Copy the listing below word for word, beginning at its first line and ending after the line that contains "coord(51,74)".

-------- Input rows --------

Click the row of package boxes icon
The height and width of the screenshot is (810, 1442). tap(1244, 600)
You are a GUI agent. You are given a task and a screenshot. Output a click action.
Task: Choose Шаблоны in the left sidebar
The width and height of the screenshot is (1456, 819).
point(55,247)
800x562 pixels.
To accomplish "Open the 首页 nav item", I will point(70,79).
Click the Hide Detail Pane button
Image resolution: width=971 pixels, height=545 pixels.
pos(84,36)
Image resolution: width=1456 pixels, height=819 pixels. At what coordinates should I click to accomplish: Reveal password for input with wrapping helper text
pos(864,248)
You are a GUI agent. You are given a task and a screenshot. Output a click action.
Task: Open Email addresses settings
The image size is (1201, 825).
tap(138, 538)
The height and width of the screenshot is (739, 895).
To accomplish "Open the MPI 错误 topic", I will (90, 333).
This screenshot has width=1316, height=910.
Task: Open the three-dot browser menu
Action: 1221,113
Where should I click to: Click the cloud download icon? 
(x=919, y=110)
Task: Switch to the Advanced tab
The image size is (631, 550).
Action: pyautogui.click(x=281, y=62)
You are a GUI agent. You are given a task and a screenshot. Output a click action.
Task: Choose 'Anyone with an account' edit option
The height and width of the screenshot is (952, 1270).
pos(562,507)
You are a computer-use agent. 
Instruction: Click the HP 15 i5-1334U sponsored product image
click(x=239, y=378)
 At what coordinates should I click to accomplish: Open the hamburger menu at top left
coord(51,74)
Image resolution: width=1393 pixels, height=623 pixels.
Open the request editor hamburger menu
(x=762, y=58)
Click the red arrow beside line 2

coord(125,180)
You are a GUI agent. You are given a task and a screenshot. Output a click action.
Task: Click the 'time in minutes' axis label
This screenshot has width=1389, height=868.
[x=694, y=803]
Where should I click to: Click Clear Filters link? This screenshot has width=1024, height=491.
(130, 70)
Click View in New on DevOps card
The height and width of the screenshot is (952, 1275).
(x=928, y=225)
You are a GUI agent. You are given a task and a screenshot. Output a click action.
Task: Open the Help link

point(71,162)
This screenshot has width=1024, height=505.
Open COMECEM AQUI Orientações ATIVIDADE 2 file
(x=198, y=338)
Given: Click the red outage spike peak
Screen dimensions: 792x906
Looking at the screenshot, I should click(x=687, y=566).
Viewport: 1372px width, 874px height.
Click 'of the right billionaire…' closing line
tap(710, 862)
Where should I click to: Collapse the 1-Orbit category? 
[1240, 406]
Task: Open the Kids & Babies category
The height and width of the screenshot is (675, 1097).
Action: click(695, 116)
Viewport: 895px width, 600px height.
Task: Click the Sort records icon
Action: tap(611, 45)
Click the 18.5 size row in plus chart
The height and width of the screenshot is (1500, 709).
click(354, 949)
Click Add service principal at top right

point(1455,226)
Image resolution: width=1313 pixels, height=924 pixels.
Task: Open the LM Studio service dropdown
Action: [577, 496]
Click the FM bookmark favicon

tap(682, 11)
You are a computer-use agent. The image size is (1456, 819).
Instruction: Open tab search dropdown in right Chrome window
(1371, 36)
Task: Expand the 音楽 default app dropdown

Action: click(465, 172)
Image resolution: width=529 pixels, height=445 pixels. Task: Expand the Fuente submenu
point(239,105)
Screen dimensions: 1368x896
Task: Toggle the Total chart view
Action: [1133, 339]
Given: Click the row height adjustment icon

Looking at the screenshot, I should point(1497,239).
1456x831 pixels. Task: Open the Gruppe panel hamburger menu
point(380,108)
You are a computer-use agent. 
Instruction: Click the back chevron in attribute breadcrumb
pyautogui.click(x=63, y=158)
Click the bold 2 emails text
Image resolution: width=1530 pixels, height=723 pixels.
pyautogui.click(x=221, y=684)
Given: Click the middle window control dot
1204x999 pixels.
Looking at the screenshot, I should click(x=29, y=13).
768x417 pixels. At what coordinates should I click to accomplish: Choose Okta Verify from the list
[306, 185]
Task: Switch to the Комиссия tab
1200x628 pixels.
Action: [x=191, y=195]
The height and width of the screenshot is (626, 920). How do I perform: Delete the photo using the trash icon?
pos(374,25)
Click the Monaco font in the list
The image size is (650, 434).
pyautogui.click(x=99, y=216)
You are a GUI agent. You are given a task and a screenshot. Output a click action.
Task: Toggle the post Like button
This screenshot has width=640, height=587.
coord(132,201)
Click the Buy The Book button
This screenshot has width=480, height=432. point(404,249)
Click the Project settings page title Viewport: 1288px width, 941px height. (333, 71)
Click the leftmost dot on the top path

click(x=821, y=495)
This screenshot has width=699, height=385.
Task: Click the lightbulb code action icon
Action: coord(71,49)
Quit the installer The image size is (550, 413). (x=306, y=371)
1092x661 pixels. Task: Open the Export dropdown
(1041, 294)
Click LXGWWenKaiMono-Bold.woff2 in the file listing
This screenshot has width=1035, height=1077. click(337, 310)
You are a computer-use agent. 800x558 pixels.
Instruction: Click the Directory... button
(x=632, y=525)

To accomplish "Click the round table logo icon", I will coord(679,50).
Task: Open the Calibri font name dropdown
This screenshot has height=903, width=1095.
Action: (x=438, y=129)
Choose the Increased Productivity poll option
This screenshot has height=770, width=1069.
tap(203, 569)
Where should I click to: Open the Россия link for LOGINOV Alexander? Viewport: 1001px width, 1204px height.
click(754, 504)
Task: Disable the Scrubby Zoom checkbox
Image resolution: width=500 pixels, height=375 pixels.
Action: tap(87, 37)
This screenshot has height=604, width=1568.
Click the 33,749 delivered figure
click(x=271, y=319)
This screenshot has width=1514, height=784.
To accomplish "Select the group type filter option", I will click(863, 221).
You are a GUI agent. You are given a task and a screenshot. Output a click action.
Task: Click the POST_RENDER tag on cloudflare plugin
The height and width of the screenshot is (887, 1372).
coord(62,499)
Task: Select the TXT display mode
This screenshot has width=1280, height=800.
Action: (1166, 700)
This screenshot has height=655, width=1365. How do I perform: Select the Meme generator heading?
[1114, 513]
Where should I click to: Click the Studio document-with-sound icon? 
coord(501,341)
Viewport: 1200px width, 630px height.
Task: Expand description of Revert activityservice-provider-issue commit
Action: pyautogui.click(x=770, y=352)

--------

Solution below -
Click the row of package boxes icon
The height and width of the screenshot is (810, 1442). tap(1244, 600)
You are a GUI agent. You are given a task and a screenshot. Output a click action.
Task: Choose Шаблоны in the left sidebar
The width and height of the screenshot is (1456, 819).
point(55,247)
800x562 pixels.
To accomplish "Open the 首页 nav item", I will point(70,79).
Click the Hide Detail Pane button
Image resolution: width=971 pixels, height=545 pixels.
pos(84,36)
Image resolution: width=1456 pixels, height=819 pixels. At what coordinates should I click to accomplish: Reveal password for input with wrapping helper text
pos(864,248)
You are a GUI agent. You are given a task and a screenshot. Output a click action.
Task: Open Email addresses settings
The image size is (1201, 825).
tap(138, 538)
The height and width of the screenshot is (739, 895).
To accomplish "Open the MPI 错误 topic", I will (90, 333).
This screenshot has width=1316, height=910.
Task: Open the three-dot browser menu
Action: 1221,113
Where should I click to: Click the cloud download icon? 
(x=919, y=110)
Task: Switch to the Advanced tab
The image size is (631, 550).
Action: pyautogui.click(x=281, y=62)
You are a GUI agent. You are given a task and a screenshot. Output a click action.
Task: Choose 'Anyone with an account' edit option
The height and width of the screenshot is (952, 1270).
pos(562,507)
You are a computer-use agent. 
Instruction: Click the HP 15 i5-1334U sponsored product image
click(x=239, y=378)
 At what coordinates should I click to accomplish: Open the hamburger menu at top left
coord(51,74)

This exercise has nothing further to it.